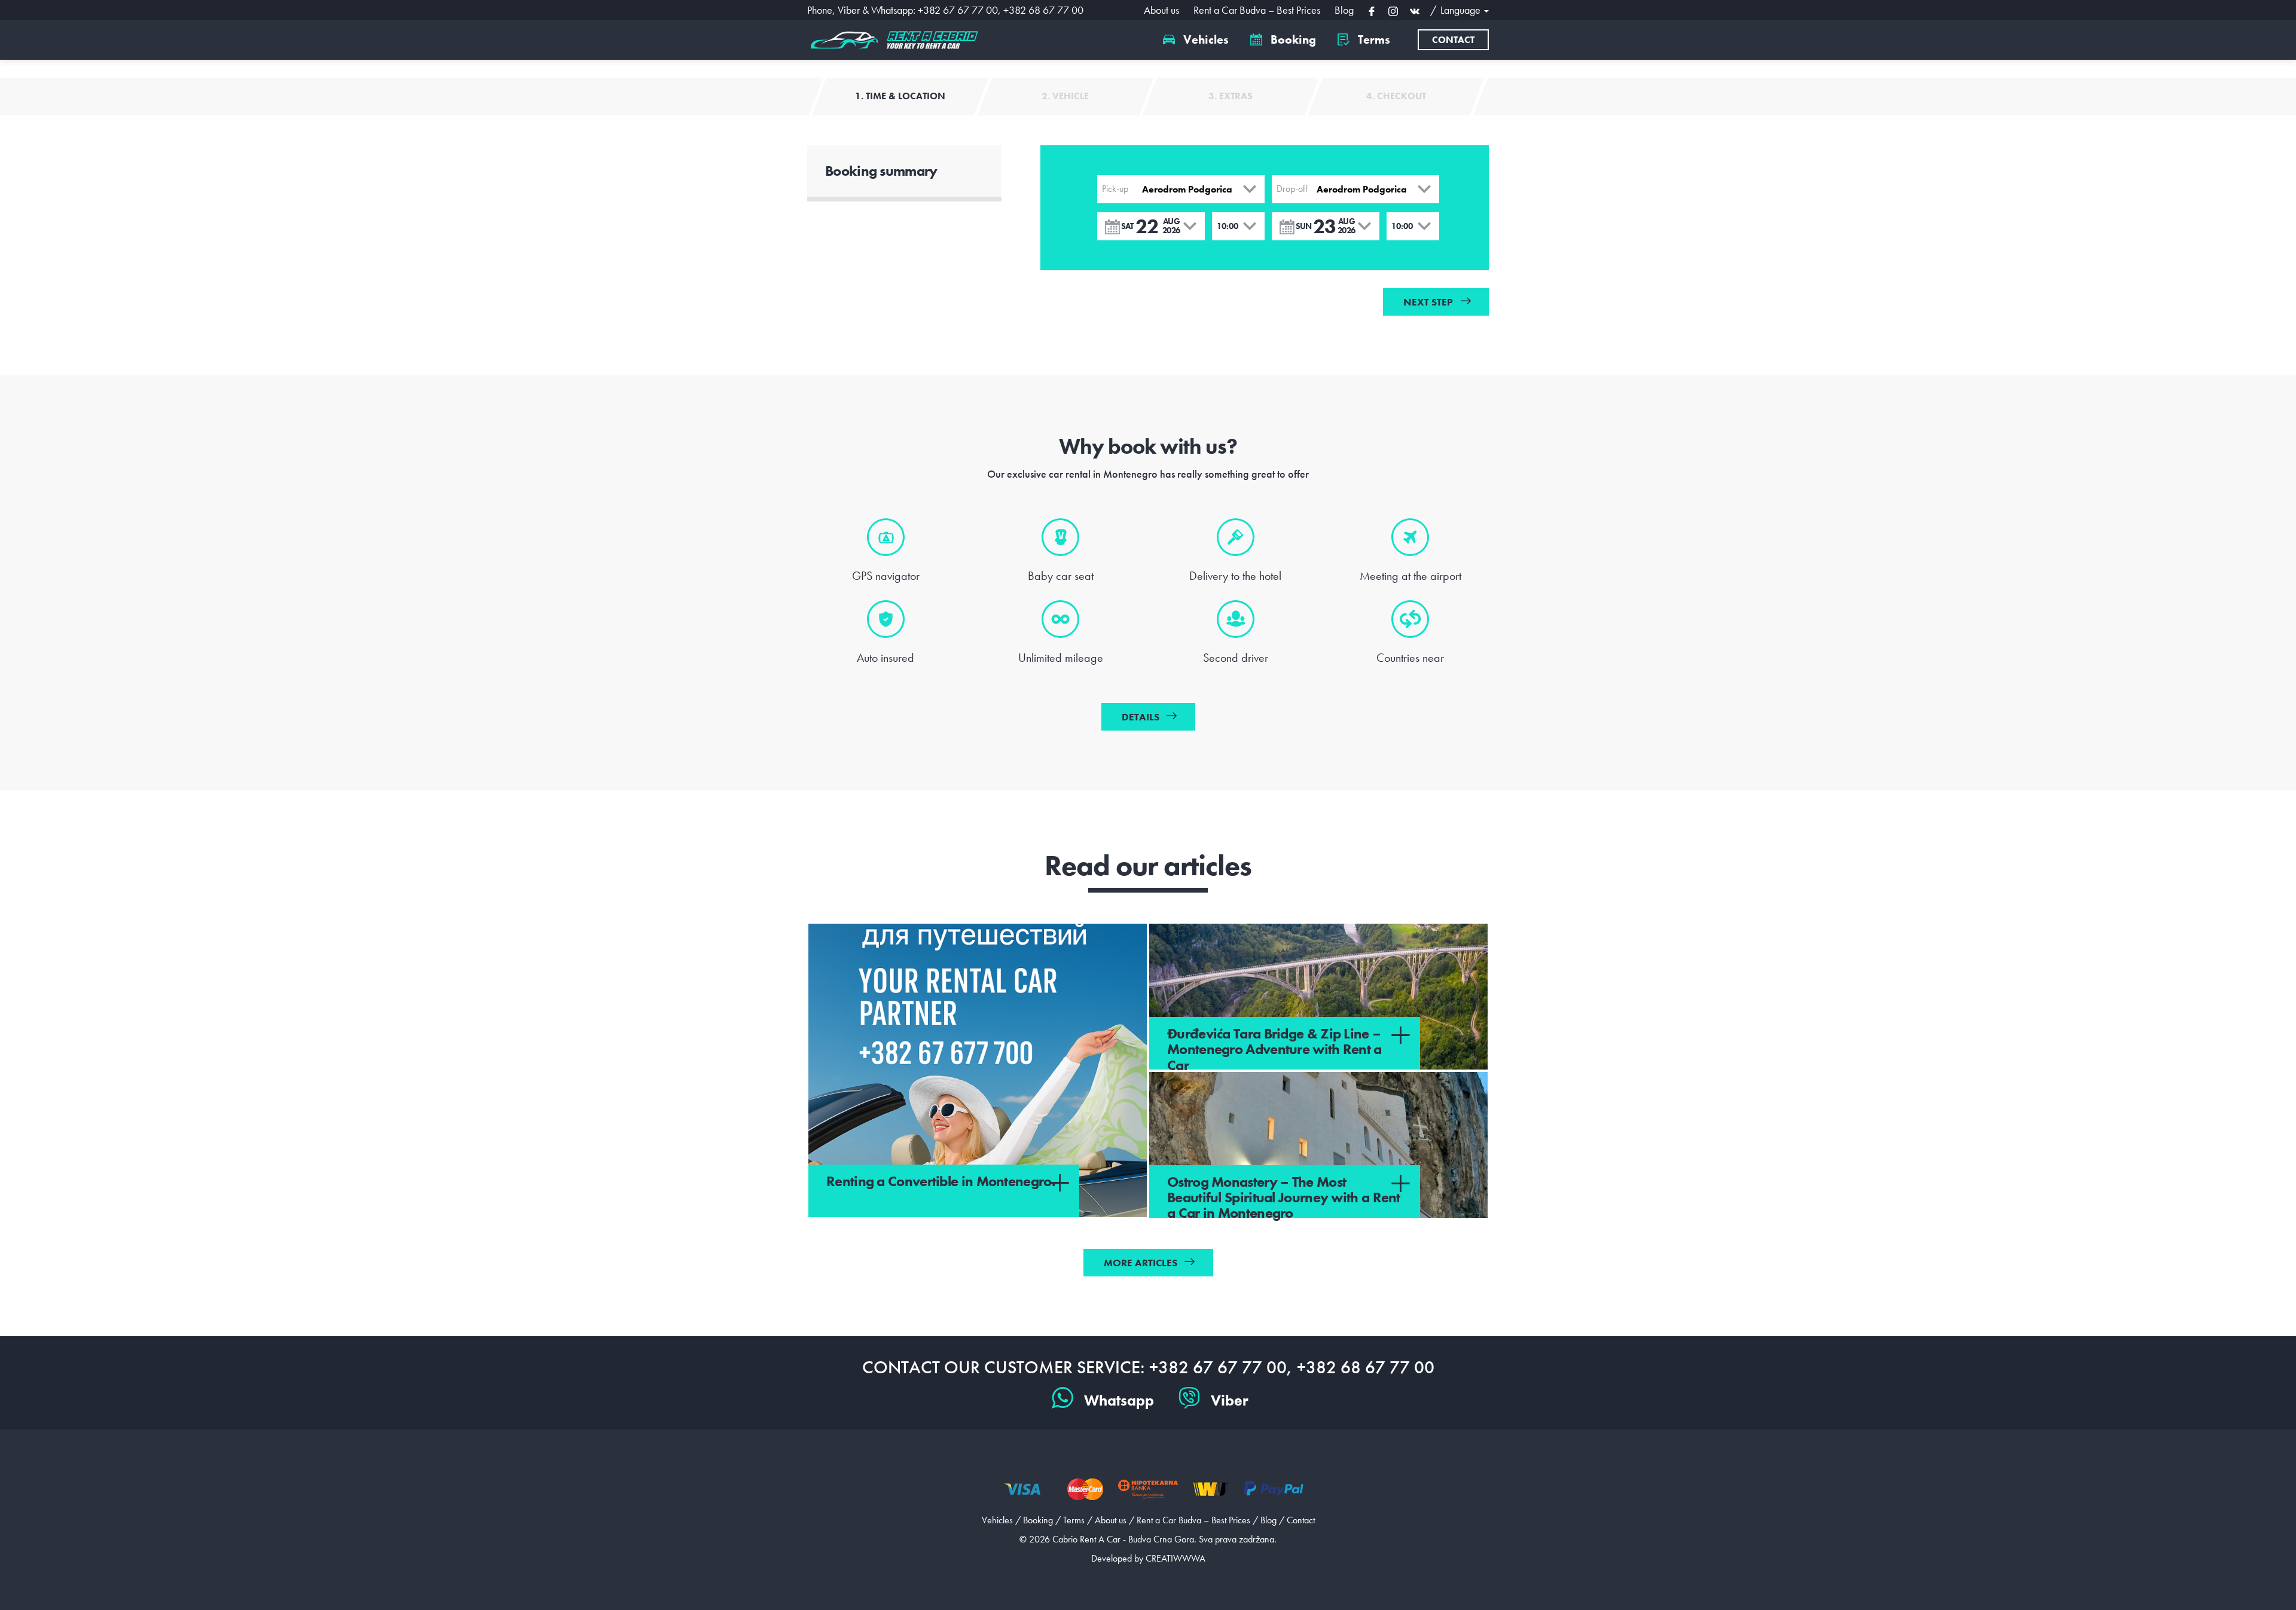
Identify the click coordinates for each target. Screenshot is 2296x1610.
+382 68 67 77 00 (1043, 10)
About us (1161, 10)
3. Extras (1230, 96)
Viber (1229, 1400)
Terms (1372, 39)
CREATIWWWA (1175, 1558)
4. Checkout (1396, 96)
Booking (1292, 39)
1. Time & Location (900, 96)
- - -
**INSTRUCTIONS TO FOLLOW**: Give back the full data exactly as it reads, but drop the pictures.

**EXERCISE OUTPUT**:
Identify the click coordinates for each target. Screenshot is 2296x1610.
+382 68 67 77 00 (1043, 10)
About us (1161, 10)
3. Extras (1230, 96)
Viber (1229, 1400)
Terms (1372, 39)
CREATIWWWA (1175, 1558)
4. Checkout (1396, 96)
Booking (1292, 39)
1. Time & Location (900, 96)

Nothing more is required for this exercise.